By Martin Haywood
Having been hankering for a Simplex of some kind for a while, my intrigue as to the quality of 3D printed models, and an impending 16mm WWI military event, seemed a good opportunity to obtain one. For those who rejoice in round numbers, this project coincided with the 100 year anniversary of the very first Simplexes being deployed in France.
What do you receive from the 3D printer?
Firstly, a lot of credit goes to Simon Dawson of Rue d’Étropal who designs his own scale representations of WWI railway items and sells through the Shapeways website. This particular model is extraordinarily strong and remarkably light, with only very minor structural flexibility at the brake wheel and radiator pipe supports. All very charming and well detailed, but it’s immediately apparent this little workhorse is not ready to run! So, what do I need to do it, and what do I want to do to it?
Painting and detailing
Rather than sourcing a specific colour, I had a half-empty olive drab matt acrylic spray can (Humbrol no.155) that needed using up.

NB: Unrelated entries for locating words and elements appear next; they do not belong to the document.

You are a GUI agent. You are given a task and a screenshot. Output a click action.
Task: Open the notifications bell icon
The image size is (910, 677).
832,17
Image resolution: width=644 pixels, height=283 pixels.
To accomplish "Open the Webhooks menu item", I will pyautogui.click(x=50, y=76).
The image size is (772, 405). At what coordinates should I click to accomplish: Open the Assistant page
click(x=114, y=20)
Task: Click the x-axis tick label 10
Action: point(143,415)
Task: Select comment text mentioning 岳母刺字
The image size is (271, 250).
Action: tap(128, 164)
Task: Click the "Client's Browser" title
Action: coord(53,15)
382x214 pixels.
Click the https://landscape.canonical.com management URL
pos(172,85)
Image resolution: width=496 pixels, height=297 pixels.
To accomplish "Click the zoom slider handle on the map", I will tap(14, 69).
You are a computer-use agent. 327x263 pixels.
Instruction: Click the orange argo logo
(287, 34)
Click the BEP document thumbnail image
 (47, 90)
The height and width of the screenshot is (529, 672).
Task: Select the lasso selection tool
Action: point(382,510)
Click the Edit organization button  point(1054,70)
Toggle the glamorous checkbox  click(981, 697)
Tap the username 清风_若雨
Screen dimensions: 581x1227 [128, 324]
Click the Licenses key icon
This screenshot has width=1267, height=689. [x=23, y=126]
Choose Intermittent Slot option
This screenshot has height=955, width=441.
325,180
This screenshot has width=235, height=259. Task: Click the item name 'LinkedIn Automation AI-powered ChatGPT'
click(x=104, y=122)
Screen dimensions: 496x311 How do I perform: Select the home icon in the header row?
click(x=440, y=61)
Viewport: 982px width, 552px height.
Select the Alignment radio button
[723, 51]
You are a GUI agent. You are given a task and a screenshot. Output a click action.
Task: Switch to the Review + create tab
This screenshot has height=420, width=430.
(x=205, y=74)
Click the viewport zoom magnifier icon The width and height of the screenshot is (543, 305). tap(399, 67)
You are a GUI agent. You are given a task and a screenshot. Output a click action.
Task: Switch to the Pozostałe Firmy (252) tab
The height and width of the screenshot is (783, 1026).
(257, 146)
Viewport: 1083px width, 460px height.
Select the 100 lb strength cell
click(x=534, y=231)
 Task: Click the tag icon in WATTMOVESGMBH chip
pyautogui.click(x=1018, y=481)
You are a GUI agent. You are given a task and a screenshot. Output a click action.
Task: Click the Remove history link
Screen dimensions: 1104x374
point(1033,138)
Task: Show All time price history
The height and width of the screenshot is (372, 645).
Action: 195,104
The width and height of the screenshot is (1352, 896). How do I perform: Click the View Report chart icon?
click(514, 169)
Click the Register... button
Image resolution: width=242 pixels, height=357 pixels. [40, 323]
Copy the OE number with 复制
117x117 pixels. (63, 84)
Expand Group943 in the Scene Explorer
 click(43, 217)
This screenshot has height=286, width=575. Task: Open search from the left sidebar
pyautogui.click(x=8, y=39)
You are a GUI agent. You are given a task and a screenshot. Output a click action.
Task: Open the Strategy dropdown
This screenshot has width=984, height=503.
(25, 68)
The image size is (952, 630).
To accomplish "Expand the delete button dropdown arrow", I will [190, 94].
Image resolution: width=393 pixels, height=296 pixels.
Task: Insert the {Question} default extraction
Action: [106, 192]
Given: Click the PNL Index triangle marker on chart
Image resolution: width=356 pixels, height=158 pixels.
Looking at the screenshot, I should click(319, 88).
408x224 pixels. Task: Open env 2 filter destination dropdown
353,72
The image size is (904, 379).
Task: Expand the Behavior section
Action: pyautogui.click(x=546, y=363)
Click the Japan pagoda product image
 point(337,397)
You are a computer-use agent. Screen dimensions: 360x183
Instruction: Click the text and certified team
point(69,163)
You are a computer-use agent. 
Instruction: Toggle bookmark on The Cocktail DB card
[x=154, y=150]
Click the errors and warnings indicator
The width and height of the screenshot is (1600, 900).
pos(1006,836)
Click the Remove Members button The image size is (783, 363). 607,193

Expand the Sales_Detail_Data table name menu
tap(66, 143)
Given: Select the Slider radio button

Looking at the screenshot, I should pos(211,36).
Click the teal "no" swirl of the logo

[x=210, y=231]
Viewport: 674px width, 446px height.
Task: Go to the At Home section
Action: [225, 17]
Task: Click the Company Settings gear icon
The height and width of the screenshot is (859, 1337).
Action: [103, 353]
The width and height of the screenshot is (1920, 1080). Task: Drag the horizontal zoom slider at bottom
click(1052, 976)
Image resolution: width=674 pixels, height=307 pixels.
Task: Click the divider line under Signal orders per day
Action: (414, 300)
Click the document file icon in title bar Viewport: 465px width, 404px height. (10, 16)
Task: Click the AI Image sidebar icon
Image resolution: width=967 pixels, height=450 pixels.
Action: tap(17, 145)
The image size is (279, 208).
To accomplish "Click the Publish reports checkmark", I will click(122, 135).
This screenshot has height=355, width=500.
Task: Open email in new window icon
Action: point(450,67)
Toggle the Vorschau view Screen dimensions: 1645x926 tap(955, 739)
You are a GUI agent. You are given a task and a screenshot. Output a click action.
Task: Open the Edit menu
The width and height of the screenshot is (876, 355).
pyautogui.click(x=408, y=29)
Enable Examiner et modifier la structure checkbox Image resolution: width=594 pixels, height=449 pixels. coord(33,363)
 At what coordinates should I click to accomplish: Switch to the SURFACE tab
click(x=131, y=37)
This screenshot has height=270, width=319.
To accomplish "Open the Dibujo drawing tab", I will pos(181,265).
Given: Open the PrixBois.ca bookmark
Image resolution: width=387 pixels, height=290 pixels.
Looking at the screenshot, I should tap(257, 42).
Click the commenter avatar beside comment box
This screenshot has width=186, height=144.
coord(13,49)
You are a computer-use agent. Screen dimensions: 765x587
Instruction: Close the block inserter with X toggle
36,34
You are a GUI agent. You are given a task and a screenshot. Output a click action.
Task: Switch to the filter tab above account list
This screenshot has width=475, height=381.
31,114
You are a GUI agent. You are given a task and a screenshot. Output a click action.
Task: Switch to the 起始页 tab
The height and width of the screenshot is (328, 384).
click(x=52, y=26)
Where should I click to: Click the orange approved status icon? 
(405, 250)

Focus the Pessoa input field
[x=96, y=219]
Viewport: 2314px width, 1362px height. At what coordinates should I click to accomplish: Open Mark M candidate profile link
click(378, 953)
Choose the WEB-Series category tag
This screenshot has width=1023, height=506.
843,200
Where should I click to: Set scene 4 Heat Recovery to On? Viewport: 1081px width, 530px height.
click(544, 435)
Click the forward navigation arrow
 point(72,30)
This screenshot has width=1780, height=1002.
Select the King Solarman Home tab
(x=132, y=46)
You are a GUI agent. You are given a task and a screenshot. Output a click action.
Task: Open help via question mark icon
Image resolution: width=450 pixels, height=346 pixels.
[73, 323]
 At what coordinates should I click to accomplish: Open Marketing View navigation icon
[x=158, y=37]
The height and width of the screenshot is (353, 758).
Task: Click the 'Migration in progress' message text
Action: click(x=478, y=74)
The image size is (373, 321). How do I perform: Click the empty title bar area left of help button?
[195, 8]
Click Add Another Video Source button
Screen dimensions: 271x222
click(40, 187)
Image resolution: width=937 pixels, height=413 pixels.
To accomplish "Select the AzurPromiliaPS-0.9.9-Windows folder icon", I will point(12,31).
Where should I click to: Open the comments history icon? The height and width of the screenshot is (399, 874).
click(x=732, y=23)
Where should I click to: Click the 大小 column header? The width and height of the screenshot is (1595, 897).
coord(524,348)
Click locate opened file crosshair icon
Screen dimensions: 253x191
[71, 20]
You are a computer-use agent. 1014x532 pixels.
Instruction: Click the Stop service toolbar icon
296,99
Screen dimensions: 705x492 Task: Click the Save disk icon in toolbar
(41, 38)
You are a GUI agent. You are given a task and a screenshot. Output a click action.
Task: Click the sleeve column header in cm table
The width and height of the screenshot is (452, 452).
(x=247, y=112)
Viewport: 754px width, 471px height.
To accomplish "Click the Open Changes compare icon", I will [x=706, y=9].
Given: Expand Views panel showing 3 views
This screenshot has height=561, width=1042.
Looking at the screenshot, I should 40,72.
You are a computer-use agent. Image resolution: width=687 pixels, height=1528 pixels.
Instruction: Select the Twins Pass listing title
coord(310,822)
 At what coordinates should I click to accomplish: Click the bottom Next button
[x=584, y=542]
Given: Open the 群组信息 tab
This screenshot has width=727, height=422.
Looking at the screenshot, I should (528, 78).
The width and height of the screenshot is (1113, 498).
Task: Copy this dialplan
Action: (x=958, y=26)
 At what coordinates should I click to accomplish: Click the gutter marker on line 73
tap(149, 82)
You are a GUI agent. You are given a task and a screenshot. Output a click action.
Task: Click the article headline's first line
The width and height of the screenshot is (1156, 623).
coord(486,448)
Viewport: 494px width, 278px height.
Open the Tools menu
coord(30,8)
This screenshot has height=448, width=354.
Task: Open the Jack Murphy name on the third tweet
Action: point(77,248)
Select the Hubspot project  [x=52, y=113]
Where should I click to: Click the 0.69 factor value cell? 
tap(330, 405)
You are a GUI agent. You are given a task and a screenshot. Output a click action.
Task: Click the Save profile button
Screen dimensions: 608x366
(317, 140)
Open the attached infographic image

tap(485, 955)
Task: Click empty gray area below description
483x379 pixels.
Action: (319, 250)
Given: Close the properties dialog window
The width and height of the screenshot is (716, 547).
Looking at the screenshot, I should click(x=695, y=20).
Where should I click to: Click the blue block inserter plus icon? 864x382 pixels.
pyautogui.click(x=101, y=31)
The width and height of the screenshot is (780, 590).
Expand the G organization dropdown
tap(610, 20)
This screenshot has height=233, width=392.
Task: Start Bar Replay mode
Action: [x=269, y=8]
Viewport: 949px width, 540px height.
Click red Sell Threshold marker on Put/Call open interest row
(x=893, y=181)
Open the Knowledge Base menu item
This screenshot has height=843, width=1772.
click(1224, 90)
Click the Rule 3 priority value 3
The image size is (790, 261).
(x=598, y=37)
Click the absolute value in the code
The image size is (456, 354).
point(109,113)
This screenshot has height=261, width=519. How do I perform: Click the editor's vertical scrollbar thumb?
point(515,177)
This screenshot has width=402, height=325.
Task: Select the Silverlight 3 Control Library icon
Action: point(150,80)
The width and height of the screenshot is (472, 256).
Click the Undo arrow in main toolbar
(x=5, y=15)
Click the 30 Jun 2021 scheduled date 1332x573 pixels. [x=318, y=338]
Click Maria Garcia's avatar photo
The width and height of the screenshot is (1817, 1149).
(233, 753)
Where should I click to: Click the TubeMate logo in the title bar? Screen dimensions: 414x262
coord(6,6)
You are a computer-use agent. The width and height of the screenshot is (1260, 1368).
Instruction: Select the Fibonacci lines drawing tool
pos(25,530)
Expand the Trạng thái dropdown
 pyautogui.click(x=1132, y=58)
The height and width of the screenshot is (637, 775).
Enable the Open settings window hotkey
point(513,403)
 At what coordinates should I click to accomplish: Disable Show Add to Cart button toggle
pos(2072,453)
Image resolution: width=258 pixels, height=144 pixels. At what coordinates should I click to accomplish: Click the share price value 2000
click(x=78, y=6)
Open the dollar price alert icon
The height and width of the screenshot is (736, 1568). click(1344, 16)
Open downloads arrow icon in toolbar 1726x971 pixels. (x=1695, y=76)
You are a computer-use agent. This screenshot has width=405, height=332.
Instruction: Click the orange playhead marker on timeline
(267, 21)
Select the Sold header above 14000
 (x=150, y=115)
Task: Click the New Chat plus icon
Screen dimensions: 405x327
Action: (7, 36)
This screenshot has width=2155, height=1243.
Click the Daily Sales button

The plastic has a slightly grainy feel and took the paint in like an old friend. A second coat was only required in order to get into the nooks and crannies. No primer was used. If the green spray wasn’t available at the time it would currently be in grey and black guise, similar to the real-life example at IWM Duxford.
Hooked pins glued into drilled out plasticard offcuts make the couplings, which are in turn superglued to the frame. Although perfectly functional I would prefer the model to have prototypical couplings pre-fitted or provided as a spare add-on.
With the loco now starting to look the part it was time to add a few extra details: a chequered footplate (scored plasticard) and clutch pedal (bent O gauge wagon brake shoe), followed by direction and gear levers which are bent sewing pins attached to the inside of the bonnet.
The driver is an alien
The 3.75” tall range of Space Precinct figures, which are out of production but widely and cheaply available second-hand, populate much of the railway. Modified with craft tools, ‘Jasper’ has been cut to fit the accurate but awkward low seat. Once posed in a happy position his legs and hips have been superglued, with only his arms and head left movable for direction changes. His helmet and gas mask holder are Blu-Tack, with straps made from a brown paper envelope.
This is the difficult bit. Having used Faller Mini Play-Train (set no.3515) chassis on several occasions, they are perfect for slow-running small locos. No cutting or modifying will be done to the underside of the Simplex.
As I will be slinging the motor horizontally, gear side down, the Faller chassis needs to be cut in two. The non-motor end will need trimming back near to the axle supports as the motor will occupy this space. Most of the plastic frame and guards at the motor end have to go, with great care not to cut, saw or break the gear and plastic wheels. It is advisable to continually trial the positioning, and test that the motor works between incisions.
The motor end was superglued, first taking note of squaring to the axleboxes and height simultaneously. Because I know I will only get one chance to fit this, I find that applying a bit too much superglue (just so it pools) gives a little bit more time for minor adjustments before it cures and you’re stuck for good. It isn’t a precise way of working but an ugly joint out of view is of no concern. The same method applies to the non-motor end – just check everything before committing to the glue. In honesty mine is slightly out of true laterally, but it is close enough to run smoothly.
An electrical circuit for the minimalist
The battery holder was constructed using the Faller terminals nut-and-bolted to a plasticard piece that fits under the bonnet. The original wires from the motor are stripped back, wrapped around the bolts and squeezed up to the holder by each nut. No soldering and no switches. To turn on, put the battery in. To turn off, take the battery out. Reverse is achieved by flipping the battery around.
The finished model in operation weighs just 120g and powered by a rechargeable 1.2V AAA, which may be considered to be a bit light and weak. That said, it does deceive with its pulling ability – comfortably capable of hauling seven empty Tri-ang Big Big tipper wagons up minor gradients.
Finished but not finished
This project was achieved over two days (including paint drying time), and I’m very pleased how ‘Daisy Cutter’ turned out. Typically this isn’t to be the end of the story, with deliberations to be made over number plates, hinging the bonnet, adding engine parts, covering the wheels and weathering and so on.
Post construction showcase
Rue d’Étropal: www.rue-d-etropal.com
Model Simplex 7-tipper haulage demo:
A year on from completion and the petrol tractor now sports LR199 plates from Narrow Planet. It has become a regular runner on the railway and, apart from recharging the battery, has so far required no maintenance or repairs.